Dans leur communiqué du 13 novembre, la FIDH et la Ligue djiboutienne des droits de humains (LDDH) avaient déjà dénoncé l’arrestation arbitraire, le 1er novembre 2015, d’une cinquantaine de militants du Mouvement des jeunes de l’opposition (MJO) ainsi que l’usage excessif et disproportionné de la force dont avait fait preuve la police pour interrompre leur réunion. Ils auraient depuis lors été tous libérés.
De même, plusieurs dizaines d’arrestations arbitraires auraient eu lieu ces derniers jours dans le Nord du pays, notamment 23 personnes dont 5 femmes à Adgeno dans le district de Tadjourah en raison de leur liens supposés avec le groupe armé du Front pour la restauration de l’unité et la démocratie (FRUD armé) et qui seraient détenus dans la caserne militaire de Assaguaila.

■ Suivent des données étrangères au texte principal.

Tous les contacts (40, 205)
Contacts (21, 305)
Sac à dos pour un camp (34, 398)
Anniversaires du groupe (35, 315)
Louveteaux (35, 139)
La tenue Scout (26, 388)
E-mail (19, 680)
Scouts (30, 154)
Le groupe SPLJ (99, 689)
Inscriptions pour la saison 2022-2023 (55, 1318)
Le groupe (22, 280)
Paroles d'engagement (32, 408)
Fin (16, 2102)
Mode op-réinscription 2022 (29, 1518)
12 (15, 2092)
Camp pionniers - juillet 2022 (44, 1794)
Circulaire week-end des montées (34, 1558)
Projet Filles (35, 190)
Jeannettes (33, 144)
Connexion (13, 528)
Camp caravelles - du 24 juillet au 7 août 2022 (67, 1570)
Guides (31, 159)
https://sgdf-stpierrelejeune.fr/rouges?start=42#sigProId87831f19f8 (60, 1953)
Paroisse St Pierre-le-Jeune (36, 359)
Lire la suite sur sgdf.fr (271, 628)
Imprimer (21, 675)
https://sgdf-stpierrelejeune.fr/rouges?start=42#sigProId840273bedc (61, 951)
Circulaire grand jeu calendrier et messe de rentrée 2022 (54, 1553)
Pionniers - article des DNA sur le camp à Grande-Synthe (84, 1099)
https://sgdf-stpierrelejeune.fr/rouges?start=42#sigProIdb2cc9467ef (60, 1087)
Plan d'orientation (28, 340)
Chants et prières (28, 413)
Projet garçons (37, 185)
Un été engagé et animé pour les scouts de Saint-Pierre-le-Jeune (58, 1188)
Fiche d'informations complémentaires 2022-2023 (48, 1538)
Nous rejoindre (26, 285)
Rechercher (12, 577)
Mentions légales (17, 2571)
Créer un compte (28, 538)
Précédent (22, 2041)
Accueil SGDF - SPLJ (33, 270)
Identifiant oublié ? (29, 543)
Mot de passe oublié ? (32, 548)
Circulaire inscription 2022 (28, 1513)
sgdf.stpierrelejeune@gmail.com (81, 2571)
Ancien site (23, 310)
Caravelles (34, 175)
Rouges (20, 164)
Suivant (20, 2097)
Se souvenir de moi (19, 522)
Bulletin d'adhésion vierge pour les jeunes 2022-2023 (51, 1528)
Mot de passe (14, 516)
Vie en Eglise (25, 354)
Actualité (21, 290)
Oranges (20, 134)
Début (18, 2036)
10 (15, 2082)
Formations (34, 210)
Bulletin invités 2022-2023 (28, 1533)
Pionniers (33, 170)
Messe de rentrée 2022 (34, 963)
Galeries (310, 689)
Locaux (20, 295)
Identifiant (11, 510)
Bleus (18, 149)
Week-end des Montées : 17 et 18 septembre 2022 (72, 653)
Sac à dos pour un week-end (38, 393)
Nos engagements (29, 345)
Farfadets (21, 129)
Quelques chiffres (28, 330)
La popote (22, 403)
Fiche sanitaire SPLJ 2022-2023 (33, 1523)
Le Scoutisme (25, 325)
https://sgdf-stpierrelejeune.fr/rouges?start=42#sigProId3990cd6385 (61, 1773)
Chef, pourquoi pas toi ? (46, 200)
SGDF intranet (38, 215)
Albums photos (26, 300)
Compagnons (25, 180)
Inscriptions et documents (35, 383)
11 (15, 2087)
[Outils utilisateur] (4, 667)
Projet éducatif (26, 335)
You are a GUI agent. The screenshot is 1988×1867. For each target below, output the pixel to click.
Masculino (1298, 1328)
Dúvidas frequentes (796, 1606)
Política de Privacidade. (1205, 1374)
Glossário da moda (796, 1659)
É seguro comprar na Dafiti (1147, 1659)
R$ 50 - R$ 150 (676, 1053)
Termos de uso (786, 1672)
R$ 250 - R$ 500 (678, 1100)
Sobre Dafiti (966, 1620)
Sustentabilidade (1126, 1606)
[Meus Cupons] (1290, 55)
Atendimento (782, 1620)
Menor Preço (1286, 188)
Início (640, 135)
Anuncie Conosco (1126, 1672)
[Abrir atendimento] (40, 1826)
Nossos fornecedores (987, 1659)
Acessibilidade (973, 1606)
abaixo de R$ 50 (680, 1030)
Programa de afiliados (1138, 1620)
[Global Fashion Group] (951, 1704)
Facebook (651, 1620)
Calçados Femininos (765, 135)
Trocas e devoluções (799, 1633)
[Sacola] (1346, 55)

Nos organisations demeurent préoccupées par la multiplication des arrestations de civils et les risques de tortures inhérentes à leur détention en raison de leur soutien supposé au le FRUD armé.
« La communauté internationale doit prendre la mesure de la gravité de la situation qui prévaut à Djibouti, où règne un climat de terreur, et agir de toute urgence pour mettre un terme aux graves violations des droits humains en cours et prendre toutes les mesures nécessaires pour garantir le bon déroulement du processus électoral et éviter une nouvelle mascarade d’élection à Djibouti »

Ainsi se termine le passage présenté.